IL-32α is known as a proinflammatory cytokine. However, several evidences implying its action in cells have been recently reported. In this study, we present for the first time that IL-32α plays an intracellular mediatory role in IL-6 production using constitutive expression systems for IL-32α in THP-1 cells. We show that phorbol 12-myristate 13-acetate (PMA)-induced increase in IL-6 production by IL-32α-expressing cells was higher than that by empty vector-expressing cells and that this increase occurred in a time- and dose-dependent manner. Treatment with MAPK inhibitors did not diminish this effect of IL-32α, and NF-κB signaling activity was similar in the two cell lines. Because the augmenting effect of IL-32α was dependent on the PKC activator PMA, we tested various PKC inhibitors. The pan-PKC inhibitor Gö6850 and the PKCϵ inhibitor Ro-31-8220 abrogated the augmenting effect of IL-32α on IL-6 production, whereas the classical PKC inhibitor Gö6976 and the PKCδ inhibitor rottlerin did not.
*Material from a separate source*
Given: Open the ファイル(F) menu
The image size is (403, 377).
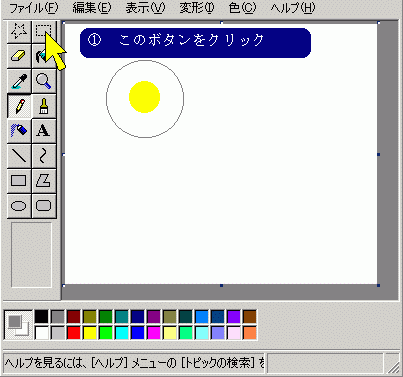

In addition, IL-32α was co-immunoprecipitated with PMA-activated PKCϵ, and this interaction was totally inhibited by the PKCϵ inhibitor Ro-31-8220. PMA-induced enhancement of STAT3 phosphorylation was observed only in IL-32α-expressing cells, and this enhancement was inhibited by Ro-31-8220, but not by Gö6976. We demonstrate that IL-32α mediated STAT3 phosphorylation by forming a trimeric complex with PKCϵ and enhanced STAT3 localization onto the IL-6 promoter and thereby increased IL-6 expression. Thus, our data indicate that the intracellular interaction of IL-32α with PKCϵ and STAT3 promotes STAT3 binding to the IL-6 promoter by enforcing STAT3 phosphorylation, which results in increased production of IL-6.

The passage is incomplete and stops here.